(Data under study):
BEGIN
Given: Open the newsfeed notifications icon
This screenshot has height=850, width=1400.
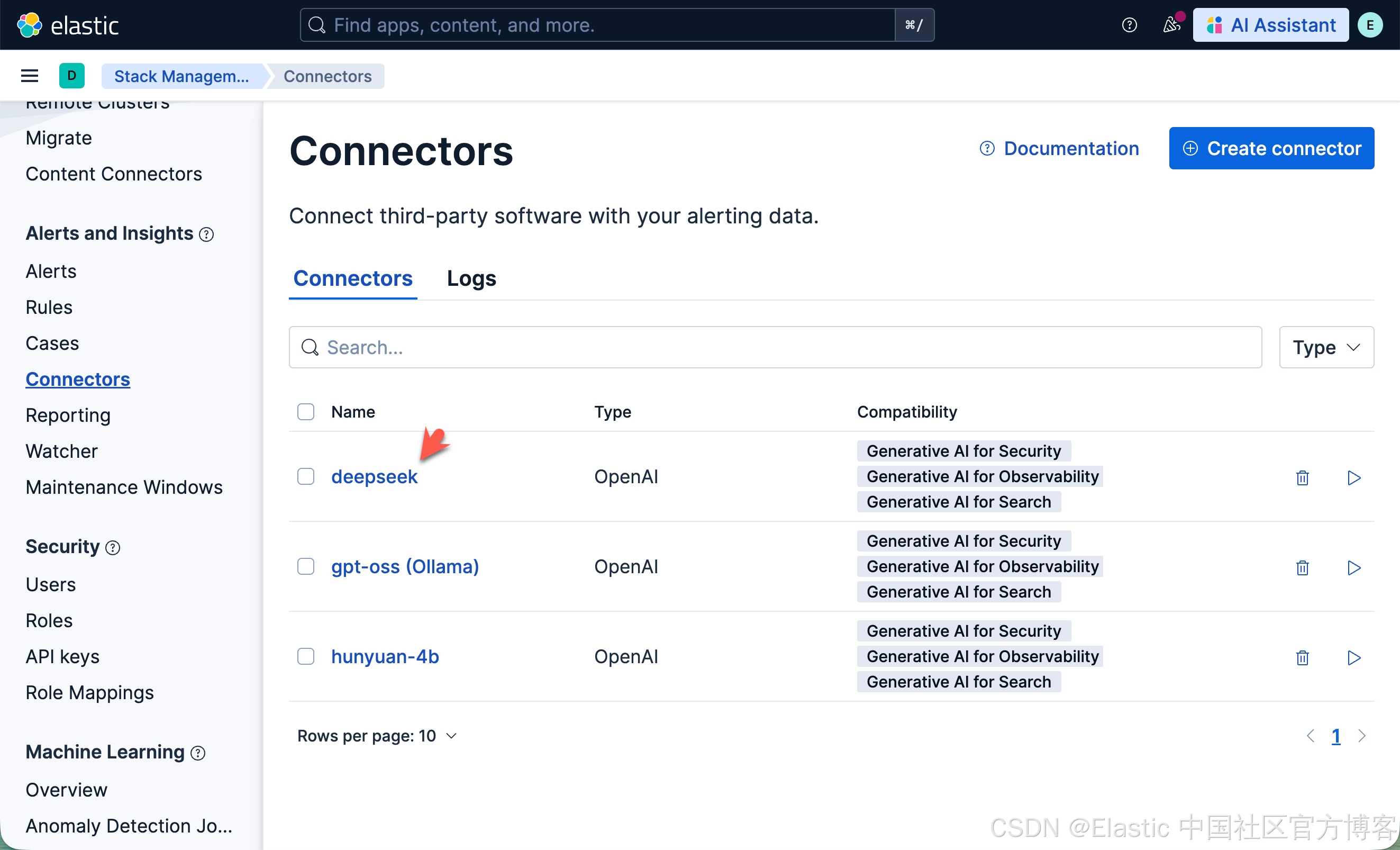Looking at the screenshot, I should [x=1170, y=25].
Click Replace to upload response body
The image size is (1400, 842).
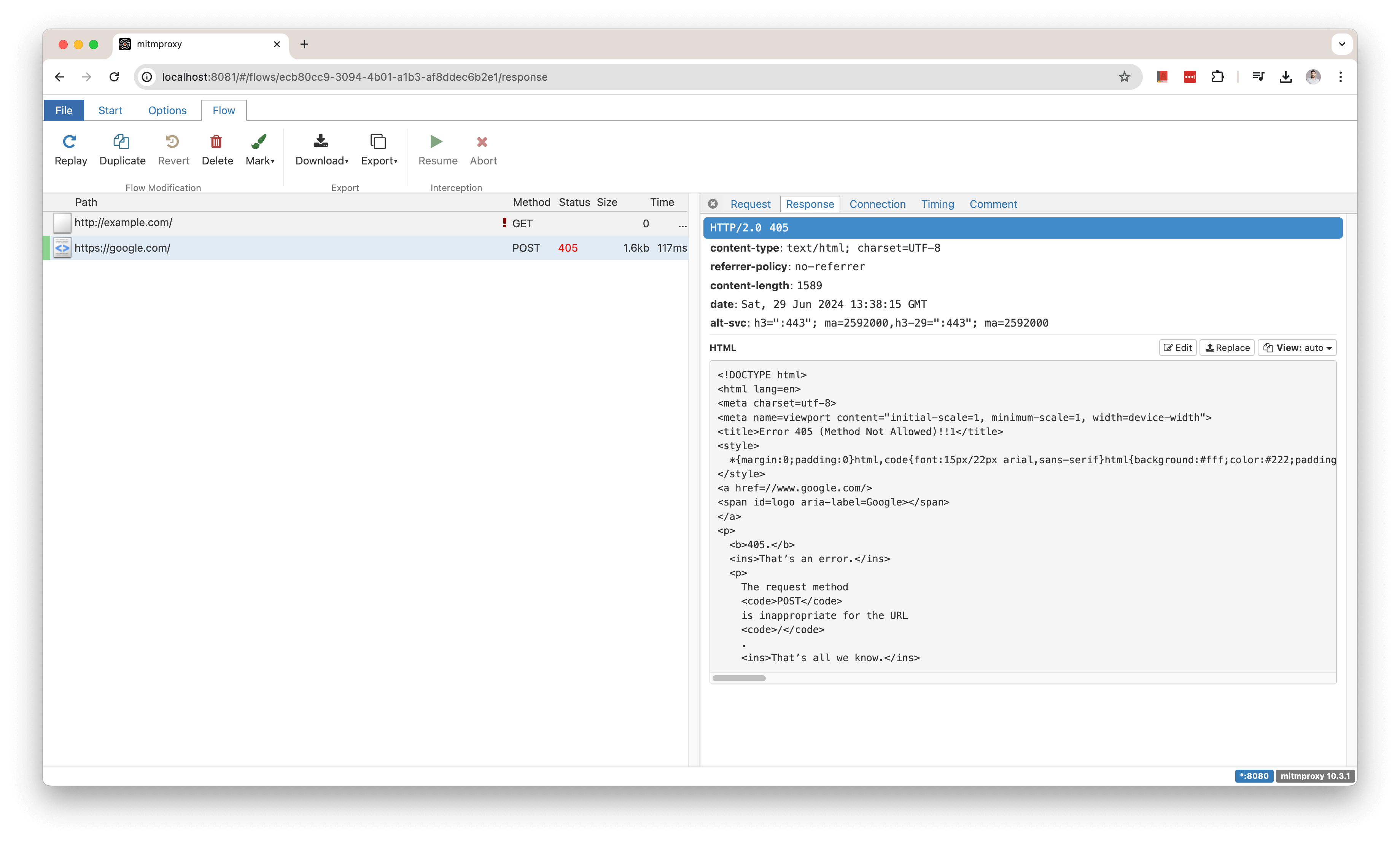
END
For this exercise, transcribe the data exactly but without its pictures.

Given: Open the newsfeed notifications icon
This screenshot has height=850, width=1400.
Looking at the screenshot, I should [x=1170, y=25].
Click Replace to upload response body
The image size is (1400, 842).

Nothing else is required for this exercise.